As with any other health field, pharmacists need to keep up-to-date with regular education activities. Pharmacists can specialize in certain areas, like intensive care, for example. But what makes pharmacists unique in healthcare is their public-facing position. Community pharmacists are the most commonly encountered front-line healthcare professionals. They play an active and valuable role detecting and helping manage illnesses in the community, including sepsis.
Pharmacists can give vaccines
Vaccines against infectious illnesses are a vital part of preventing sepsis. If you prevent infection, you prevent sepsis. Almost all states allow pharmacists to give any vaccine, including one for the seasonal flu. However, a few states limit what type of vaccine pharmacists may administer or limit the age of the patients they may tend to. This map can show which states allow different vaccines, but it is from 2015, so check with your pharmacist to be sure.
In 2020, in response to the COVID-19 pandemic, the U.S. Department of Health & Human Services expanded what pharmacists are allowed to do regarding childhood vaccines. The HHS acknowledged that many children are not receiving timely childhood vaccines because of the pandemic.
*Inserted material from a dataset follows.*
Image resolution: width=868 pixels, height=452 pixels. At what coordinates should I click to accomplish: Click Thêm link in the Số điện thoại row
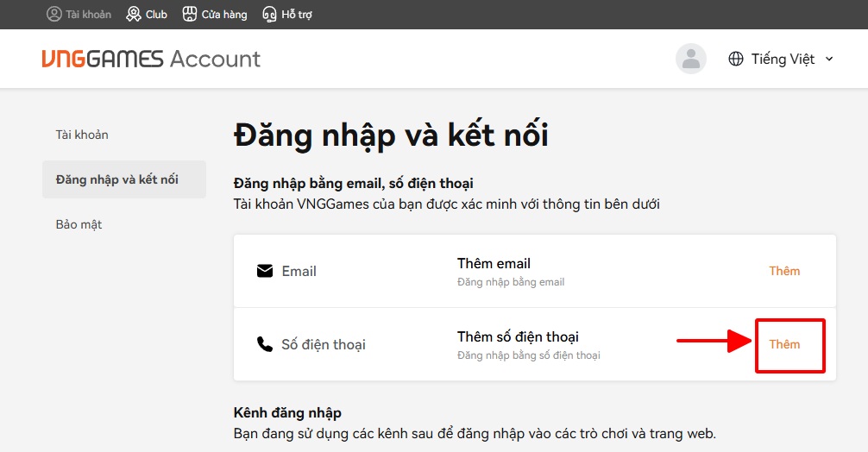pos(784,344)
The community pharmacy was a good place to encourage parents to follow through with the scheduled vaccinations.
Pharmacists can screen for drug safety
While doctors and nurse practitioners know a lot about medications so they can prescribe them, pharmacists are the medication experts. They also have files of other medications their patients may take or have taken, along with information about allergies. So when a patient brings in a new prescription or asks about an over-the-counter product, the pharmacist can check to ensure that the new drug doesn’t work against any other medications, and that it is safe for the patient to take.
This role is particularly important if a patient sees several specialists for various ailments. It’s not unusual for one patient to see several specialists in addition to their primary care physician.
Each specialist should be aware of their patients’ medical history. But mistakes happen and they may prescribe a medication that could cause harm if combined with other medications or treatments.
Pharmacists can be antibiotic gate keepers
Antibiotics are overused and misused in our society. Some people push their doctors to prescribe antibiotics for viral illnesses or for bacterial illnesses that would likely go away on their own. Patients might not follow the directions properly. They may stop taking them before the prescription is finished or take someone else’s medications.
Antibiotics were wonder drugs when they were first discovered. But with the overuse and misuse, some bacteria have mutated to the point that they are now resistant to the very drug that used to stop them in their tracks.
Community pharmacists play an important role by educating patients about antibiotic use – and when not to use them.
Hospital and healthcare systems are recognizing the important role that pharmacists have in providing patient care. Pharmacists who work in hospitals review prescriptions, consult with doctors about medication use, and help develop different treatment plans when needed. You also might find a pharmacist on the ICU or emergency room team, giving the staff the benefit of their medication expertise.
If you have any medication questions, from how to take them or dealing with side effects, to which type of over-the-counter products are best for you, your local pharmacist is your source for information. They have the information at their fingertips and are happy to share it with you. They do so much more than just dispense medications – they can save lives.